The findings of this qualitative study could be strengthened through triangulation with quantitative data on the quality of medicine in the Turkish pharmaceutical market, the implementation costs of ITS, and the effect of ITS on public health. However, attempts to verify estimates provided by respondents with quantitative data from government or other formal sources proved unsuccessful. Future studies on the cost effectiveness of ITS might provide valuable insights.

For some categories of participants, we interviewed only a single key informant. However, triangulation of data provided by respondents from different sectors (e.g., manufacturers, whole-salers, technical agencies) in combination with further triangulation from literature increases our confidence in the validity and reliability of our study data.

RECOMMENDATIONS

The outcomes of our study show 3 main implications for countries aiming to implement pharmaceutical track and trace systems.

First, a track and trace system should be seen as a means to an end, rather than a goal in itself. To function, it must be underpinned by well-defined legislation and regulatory capacity, including laboratories and frequent GMP and GDP inspections. Without these, there is a risk of “garbage in equals garbage out.” In that case, track and trace may simply deliver a secure supply chain for poor-quality products.

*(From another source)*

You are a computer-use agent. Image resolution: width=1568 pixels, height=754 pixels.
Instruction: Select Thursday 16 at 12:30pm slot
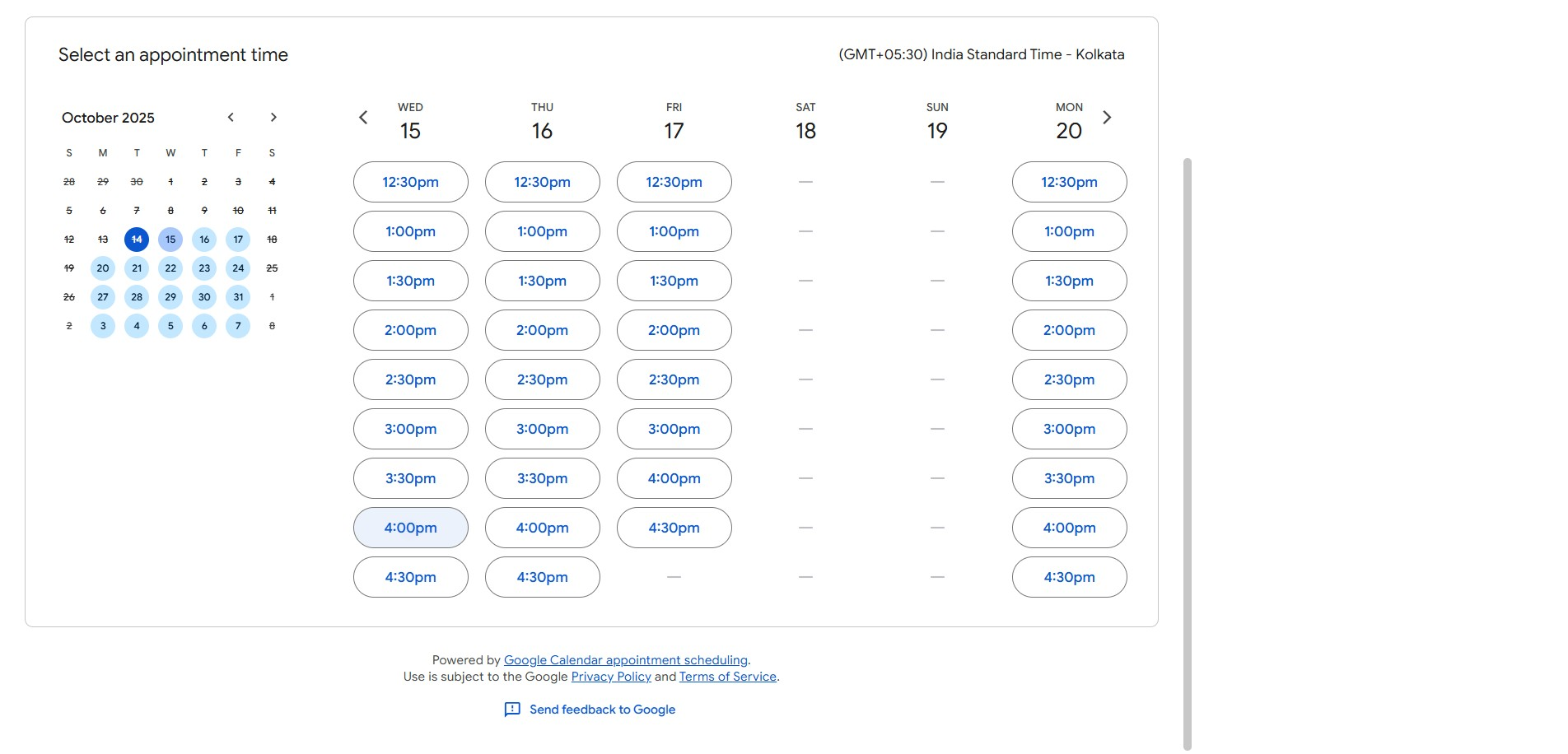[x=542, y=182]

Second, the incentives of all the stakeholders need to be aligned to successfully adopt the system. The role of the state should not be underestimated. It should both facilitate the implementation process with its political power, as well as provide sufficient leeway to adapt the system according to the needs of stakeholders. Countries lacking powerful political leadership might expect greater resistance to implementing pharmaceutical track and trace systems from stakeholders. This resistance is especially likely from stakeholders that bear the burden of upfront investment in technology and those that might benefit from gaps in the supply chain.

Third, countries/regions should aim to implement a full track and trace system. Although the benefits of track and trace systems are not universal and rely on the nature of the pharmaceutical system of the implementing country, point-of-dispense check systems, which exclude wholesalers and other middlemen, preclude some of the more important benefits of full track and trace. They do not provide data to flag regional shortages. Further, because they do not allow for traceability of products throughout the supply chain, such partial systems limit the ability to recall products. As a result, falsified products might circulate in a market for months without detection. This situation is especially true in the EU’s complex single-market supply chains. Although the European Medicines Verification System has added an antitampering device to the outer medicine package to prevent unlawful repackaging, nonreimbursed or over-the-counter products will remain vulnerable to falsification. Most importantly, in EU member states lacking closed supply chains, patients might buy products online that are less likely to be verified and may even be excluded from verification. Although accreditations, domain name verifications, and logos for online pharmacies exist, their effectiveness can still be undermined by a lack of consumer awareness, vulnerability to misuse, unavailability of certain types of products at accredited online pharmacies, and the attractiveness of cheaper options.

CONCLUSION

Although track and trace systems are sometimes presented as reproduceable technical solutions to quality assurance in the supply chain, this study shows that the main drivers of success for ITS in Turkey were highly dependent on the presence of a specific set of circumstances. These included political determination induced by reimbursement fraud, political power emerging from a single-payer institution that generated a substantial pharmaceutical market, reimbursement for verified dispensing and prescription, and flexibility to adapt the system according to the needs of stakeholders during implementation.

Despite ITS’s success in providing a clean regulated supply chain, it represents only part of the solution. ITS can only operate effectively if it is embedded in a pharmaceutical market where all legislative and regulatory components are in place.